Map detail of Broad Brook, Conn. Boston, MA: O.H. Bailey, ca. 1876
- Connecticut Historical Society and Connecticut Historical Society


By Kate Steinway

In the late 1800s, panoramic illustrations, known as bird’s-eye views, became a popular means of portraying towns throughout Connecticut as the industrial age transformed them from agrarian hamlets into booming economic centers. Bird’s-eye view lithographs, such as the one seen here, earned their name because the city or town depicted was rendered as though seen from a high vantage point. Although these prints often idealized the built environment’s virtues and downplayed its flaws, they nonetheless provide historians with useful information.

Map of Broad Brook, Conn.

Broad Brook, Conn. Boston, MA: O.H. Bailey, ca. 1876 – Connecticut Historical Society and Connecticut Historical Society

This view of Broad Brook, a village of East Windsor, depicts a classic New England mill town. The Broad Brook Manufacturing Company, a woolen mill, dominates the foreground. Its multistory masonry buildings are unusual because they were constructed of stone rather than brick, a more typical material for 19th-century factory architecture.

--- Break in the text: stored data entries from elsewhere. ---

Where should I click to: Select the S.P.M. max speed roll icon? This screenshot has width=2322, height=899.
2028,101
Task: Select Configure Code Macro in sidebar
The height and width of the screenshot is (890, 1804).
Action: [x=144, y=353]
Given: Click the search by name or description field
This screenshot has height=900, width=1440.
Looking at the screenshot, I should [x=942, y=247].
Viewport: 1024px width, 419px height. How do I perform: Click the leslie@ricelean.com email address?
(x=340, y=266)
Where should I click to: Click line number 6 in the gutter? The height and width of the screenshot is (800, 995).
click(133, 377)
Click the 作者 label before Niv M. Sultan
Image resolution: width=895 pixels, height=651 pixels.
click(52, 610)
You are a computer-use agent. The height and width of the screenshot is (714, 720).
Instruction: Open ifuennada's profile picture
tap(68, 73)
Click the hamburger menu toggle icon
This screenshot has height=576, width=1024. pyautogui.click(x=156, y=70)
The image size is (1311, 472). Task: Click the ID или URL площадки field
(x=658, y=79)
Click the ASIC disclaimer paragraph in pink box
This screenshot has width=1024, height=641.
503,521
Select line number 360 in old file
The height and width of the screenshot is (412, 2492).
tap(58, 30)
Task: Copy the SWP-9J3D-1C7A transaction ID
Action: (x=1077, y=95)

The mill owners constructed two dams to power the factory’s machinery: one by the bridge on Main Street and another by the large smokestack in the foreground. Butternut Pond (to the right) served as an additional source of water power. After the introduction of steam, the dams continued to be useful sources of power.

The owners of the Broad Brook Manufacturing Company adopted the paternalistic attitude of many early factory proprietors and provided houses for their employees to rent. Most of this housing is visible along Main Street (left of the factory)—and much of it is still there today.

The prosperity of all mill towns depended upon accessible transportation, generally the railroad, which carried their goods to market throughout the state and beyond. The Connecticut Central Railroad opened from East Hartford to Springfield, Massachusetts, in January, 1876. In this view, a northbound train is visible in the upper right, approaching the Broad Brook station.

Kate Steinway, the former Executive Director of the Connecticut Historical Society (CHS) in Hartford, curated the traveling exhibition, Hamlets & Hubs; Bird’s-Eye Views of Connecticut Towns, 1849-1908 (1987-88), from which this article is derived, while Curator of Prints and Photographs at CHS.